With much thanks to Sammi -- visit her Jim Poulos site.

Bright Lights Big City
Music, book and lyrics by Paul Scott Goodman
New York Theatre Workshop


Musical Theater Review
By Ken Mandelbaum

Evocative of a strata of New York City life in the '80s, Jay McInerney's novel Bright Lights, Big City concerns a week in the life of a 24-year-old man adrift in Manhattan. Drugging and partying; pining after the wife/model who left him; recalling the mother who died a year ago; rapidly losing his job as fact checker at a magazine not unlike The New Yorker; he self-destructs but ultimately finds the path to a turnaround.

The novel has virtually no plot, and depends for its flavor on the unusual, second-person-singular, you-are-there narration. Although McInerney's screenplay for the film version adhered rigidly to the book, the absence of the novel's narrative voice along with the relative plotlessness of the source made the film unworkable.

The new musical version attempts to address this problem, but in decidedly bizarre fashion: Paul Scott Goodman, author of the book, music, and lyrics, also appears in it as "The Writer," and his performance is pretty hard to get beyond. At the top of the show, he's himself, telling us, "I found this book a couple of years ago," and how it appealed to him because it reminded him of himself during the same period. This is patently ridiculous, roughly equivalent to having Alan Jay Lerner appear at the top of every performance of My Fair Lady to tell us in song that Shaw's Pygmalion inspired him to write the show we're about to see.

Thereafter, Goodman, guitar in hand, pops up every so often as narrator (director Michael Greif tries to keep him in the shadows as much as possible), but his presence is smug and obnoxious; Goodman even has the chutzpah to appear near the end as the new man in the life of the hero's gorgeous wife. And everything that Goodman sings could just as easily been performed by members of the company.

While Goodman's presence is unnecessary, the device does serve to restore some of the narrative voice of the book. And while the outline of the novel has been retained in the show, the musical is much less faithful to the source than the film; like the novel, it's phantasmagoric, helped by the fact that the show is almost entirely sung. But if the film's inappropriately straightforward plotting has been avoided, the novel (whose title comma has been dropped, and whose nameless hero retains on stage the name -- Jamie -- invented for the film) continues to resist dramatization, at least in the hands of Goodman's rather primitive talent.

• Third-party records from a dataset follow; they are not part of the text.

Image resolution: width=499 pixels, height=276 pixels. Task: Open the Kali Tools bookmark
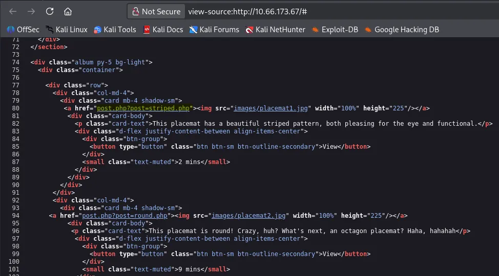[115, 30]
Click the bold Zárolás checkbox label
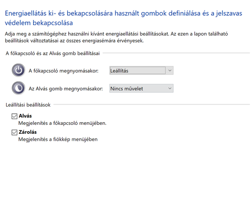 28,132
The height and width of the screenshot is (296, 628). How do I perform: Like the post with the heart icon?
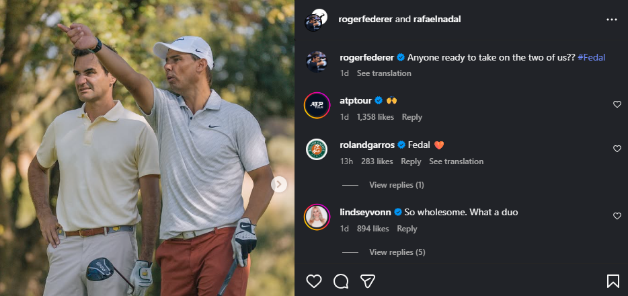tap(313, 281)
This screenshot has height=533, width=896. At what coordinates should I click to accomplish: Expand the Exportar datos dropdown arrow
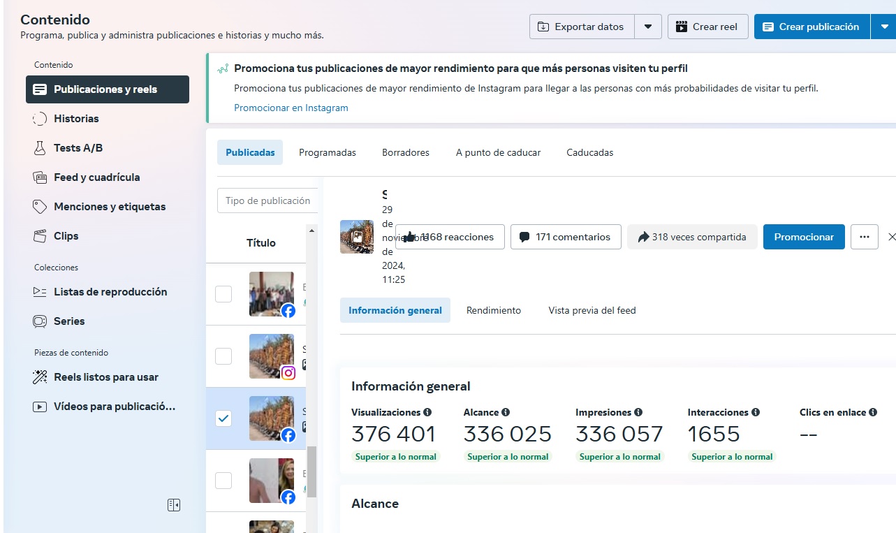(648, 27)

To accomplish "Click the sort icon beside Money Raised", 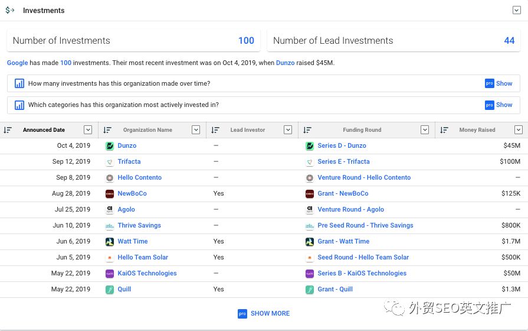I will pos(444,130).
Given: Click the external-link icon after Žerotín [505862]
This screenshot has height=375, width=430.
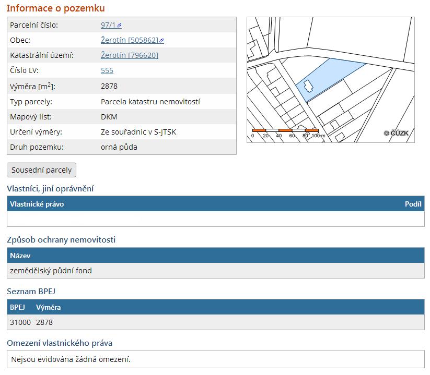Looking at the screenshot, I should coord(161,41).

The evening does have its share of attractive melodies, but the author is a better composer than musical dramatist. His lyrics tend towards laundry-list catalogues, and in general fail to individualize the characters, so a rigorous, old-guard magazine editor sounds pretty much the same as a stoned barhopper. The characters never land, and there's little vividness or wit in the words.

And one continually has the sense that Goodman has over-musicalized a slim source, creating an elaborately composed, two-and-a-half hour opera that amounts to a tremendous amount of singing about very little. Worse, while everything that obsesses the hero in the novel is present on the stage, the show is never emotionally involving; there's little narrative drive, and boredom sets in early.

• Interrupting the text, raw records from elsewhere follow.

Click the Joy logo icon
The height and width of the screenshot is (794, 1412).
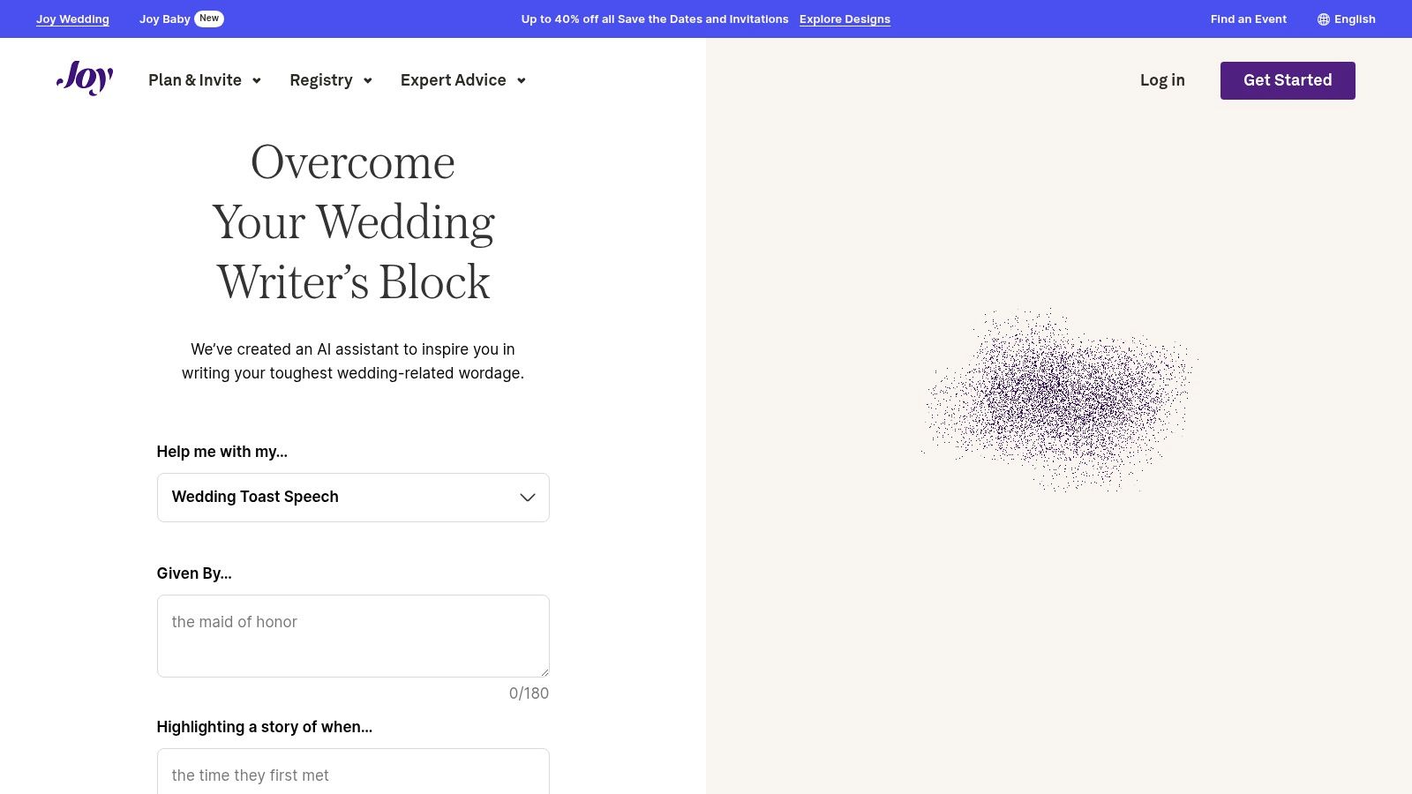coord(85,79)
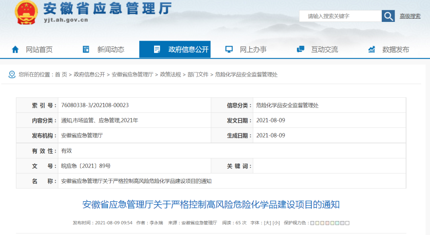Click the location icon before the breadcrumb
430x235 pixels.
(11, 74)
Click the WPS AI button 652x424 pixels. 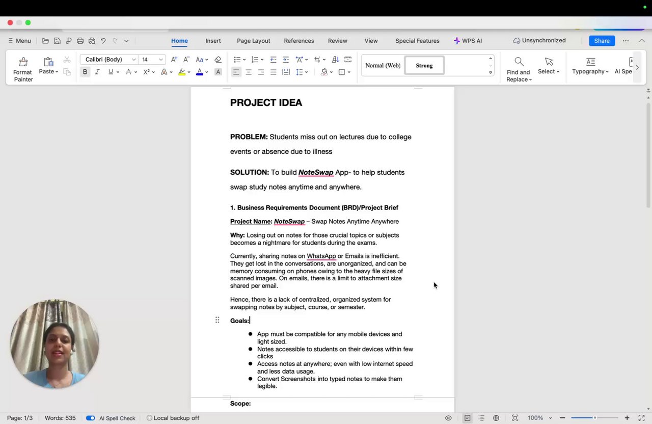[468, 41]
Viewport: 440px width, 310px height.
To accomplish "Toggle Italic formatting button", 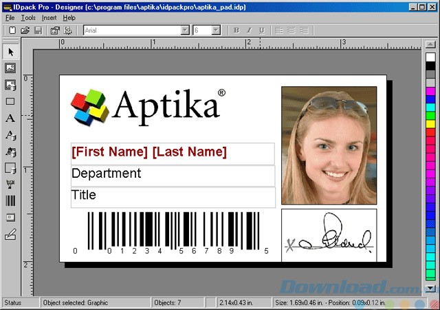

Greif's staging and a fine cast do everything possible to keep the energy going and to create the illusion that what we're watching matters. Although Paul Clay's set -- band on an overhead bridge, a wall of doors and some screens on wheels below -- is too barren to convey the world of the story (the film's realism and location shooting at least captured the look and feel of '80s Manhattan), Greif keeps things moving. In the enormous central role, Patrick Wilson demonstrates that he is among the rising musical theater talents of the moment, even if he has already had better material to perform in shows ranging from Carousel to Harmony. Kerry O'Malley's sympathetic co-worker, AnnMarie Milazzo's mother, Jerry Dixon's bad-influence friend, and Natascia Diaz's potential savior girlfriend are all strong, but the company is uniformly excellent.

Because it has the same director, design team, and producing company as another piece about young people and a particular zeitgeist -- and even has the cast wearing face mikes -- Bright Lights Big City has inevitably been compared to Rent. But there's really no comparison: The earlier show had a solid narrative foundation in La Bohème, made highly creative use of it, was full of passion and romance, and was the work of one with a genuine theatrical gift. While Goodman may have some composing talent, he is in over his head here, and Bright Lights Big City is more exhausting than enjoyable.